恩田陸『光の帝国 常野物語』(集英社文庫、2000年)

『大きな引き出し』『二つの茶碗』『達磨山への道』『オセロ・ゲーム』『手紙』『光の帝国』『歴史の時間』『草取り』『黒い塔』『国道を降りて…』の十篇からなる「常野一族」を扱った連作。

常野という言葉が示すように、彼ら「常野一族」は特殊な能力を持ちながら「権力を持たず、また権力に仕えることもなく」、「常に在野」であらねばならぬ掟のようなものがあるらしい。そして何かと戦ってもいるのだが、全貌が明らかになるわけではない。けれど、まあ、それは読んでのお楽しみってことで。

 「だからって、学校で平家物語を暗誦してみせるってのはやめてよね。あのねぇ、ニッポンはミンシュシュギの国なの。ミンシュシュギということは、つまりぃ、他の人よりも余計なものは持ってちゃいけないってことなの。分かる?」(p.12)「暗誦」に「あんしょう」のルビ

ファンタージー的要素が多いのは私の苦手とするところ。が、なかなかどうして構成は凝っているし、いきなり上のような会話が飛び出してきてどきっとさせられた。で、それは違うでしょ、と言いかけて、でもどう反論したらいいのかわからなくなった。単純な物言いだが、そんな感じもしてしまうからだ。

でも、まあ、こんなところで躓いていても仕方ないので、ちょっと別のところからの引用を。

 時子はとまどったような、不安げな表情を見せるが、まだ本当にはわかっていない。その度に激しい焦燥を感じて、夫も裏返される前はこんなふうに自分を見ていたのだろうか、と激しい後悔の念に襲われる。娘はまだ『あれ』を見ていない。ときどき気配は感じているようだが、まだ裏返したことはないらしい。できれば見せたくないし、一生見なければいいと思うが、何も教えずにいきなり裏返されてしまっては元も子もない。(p.90)

私はある部分でひどく鈍感なところがあって、本を読んで恐怖感を味わうことなどほとんどないのだが、この『オセロ・ゲーム』は怖かった。もっともこの「裏返される」正体が何かはわからない。わからない怖さという納得では、怖さの価値は半減すると言いたくなるが、うまいものである。

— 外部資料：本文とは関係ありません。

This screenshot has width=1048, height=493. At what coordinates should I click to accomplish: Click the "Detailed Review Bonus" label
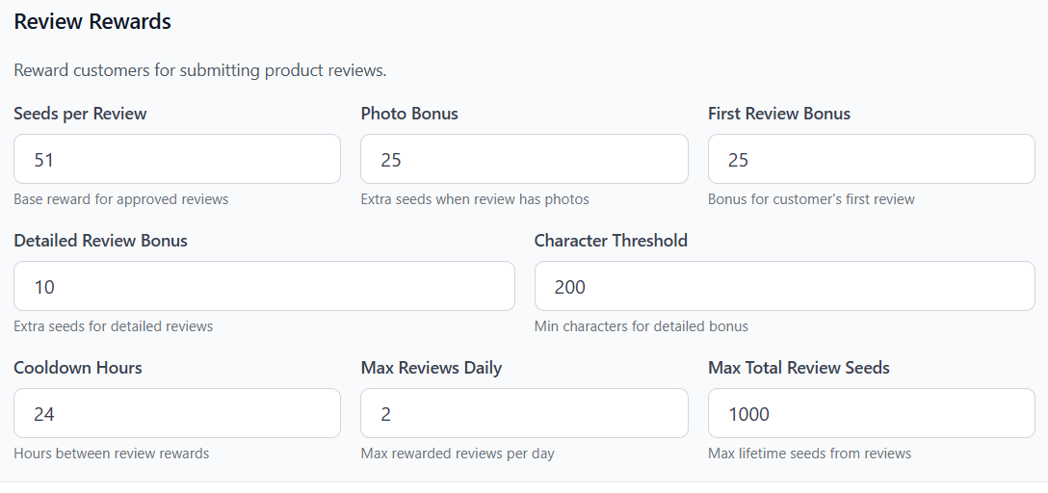pyautogui.click(x=100, y=241)
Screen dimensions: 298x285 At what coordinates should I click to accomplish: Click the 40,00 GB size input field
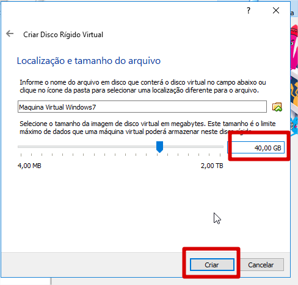(256, 147)
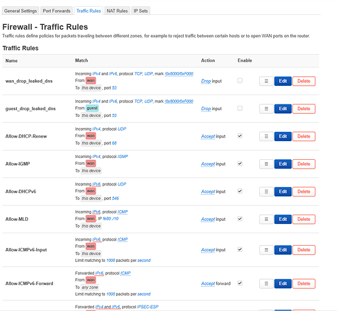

(略)しかし、結局は皆同じ月を眺めているのだという思いが日に日に強くなる。いつも、昼も夜も同じ一つの月が空にあって、われわれはいろいろな場所でその月を見上げている。君とは全然違う場所ではあるが、やはり同じ月を見ているのだなあと、当たり前の事をつらつらと考えるようになったのは老人の兆候か。(略)(p.111)

こんなところが印象に残っているのは、老人化の兆候ってやつで……。けど、私よりはずっと若い恩田陸にそう思わされてしまうっていうのもなぁ。

って、あっち飛びこっち飛びのどうでもバラバラ感想になってしまっているけれど、私にはそんな本だったのだ。なんで、まだ他にも引用したいところがあるが、これでお終いとする。